**AUFGABE:** Schreibe aus dem Kommentar über Vermögen und Kinder als Versuchung die Stelle von „Allah kennt die“ bis „Suura 21:35. (Qutb)“ genau ab.

Vergleiche auch Suura 33:72. (Asad)

Dazu gehören auch Verträge und Vereinbarungen, oder eine anvertraute Aufgabe. (Mauduudi)

 

28. Und wisset, dass euer Vermögen und eu­re Kinder eine Versuchung sind75 und dass bei Allah gewaltiger Lohn ist.76

75. Eine große Familie mit vielen Söhnen wurde als Quelle von Macht und Ansehen betrachtet, vergleiche auch Suura 3:10 und 3:116. Ähnliches wird in Psalm 127:4-5 angesprochen: "Wie Pfeile in der Hand eines Starken, so sind die Söhne der Jugendzeit. Wohl dem, der seinen Köcher damit gefüllt hat! Sie werden nicht zuschanden, wenn sie mit ihren Feinden verhandeln im Tor." Das gleiche gilt für irdische Besitztümer; sie tragen zu Ansehen, Würde und Einfluss eines Menschen bei. Aber sowohl Eigentum als auch eine große Familie sind eine Versuchung und eine Prüfung. Sie können sich als Ursa­che geistigen Niedergangs erweisen, wenn sie missbraucht werden, oder wenn man damit mehr verbunden ist als mit Allah. (Juusuf 'Allii)

Allah kennt die Schwächen des menschlichen Wesens und weiß, dass sein Verlangen nach Eigentum und Nachkommen­schaft ein besonders schwacher Punkt ist. Aus diesem Grunde weist Er auf ihre wirkliche Bedeutung hin, dass Er sie uns nämlich geschenkt hat, um uns zu prüfen und heimzusuchen. Sie gehören zur Ausschmückung des diesseitigen Lebens, das der Ort der Prüfungen und Heimsuchungen ist, damit Er die Handlungen und das Verhalten Seines Dieners sieht: ob er dankbar dafür ist und Seine Wohltaten anerkennt, oder ob sie ihn so ablenken, dass er das Recht, das Allah dafür zusteht, vernachlässigt. Vergleiche auch Suura 21:35. (Qutb)

"Versuchung" ist nicht gleichbedeutend mit "Sündhaftigkeit", und auch Liebe, Kinder und Eigentum sind nicht in sich selbst sündhaft. Solche Regungen sind ein Teil des Menschen, den Allah ihm anerschaffen hat. Nur der Missbrauch des Menschen macht eine Sünde daraus. (Darjabaadi)

**MATERIALAUSZUG:**

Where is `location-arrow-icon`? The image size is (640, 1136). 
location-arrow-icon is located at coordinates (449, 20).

--

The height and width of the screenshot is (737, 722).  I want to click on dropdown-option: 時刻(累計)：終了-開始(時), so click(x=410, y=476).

**ANTWORT:**
Allah kennt die Schwächen des menschlichen Wesens und weiß, dass sein Verlangen nach Eigentum und Nachkommen­schaft ein besonders schwacher Punkt ist. Aus diesem Grunde weist Er auf ihre wirkliche Bedeutung hin, dass Er sie uns nämlich geschenkt hat, um uns zu prüfen und heimzusuchen. Sie gehören zur Ausschmückung des diesseitigen Lebens, das der Ort der Prüfungen und Heimsuchungen ist, damit Er die Handlungen und das Verhalten Seines Dieners sieht: ob er dankbar dafür ist und Seine Wohltaten anerkennt, oder ob sie ihn so ablenken, dass er das Recht, das Allah dafür zusteht, vernachlässigt. Vergleiche auch Suura 21:35. (Qutb)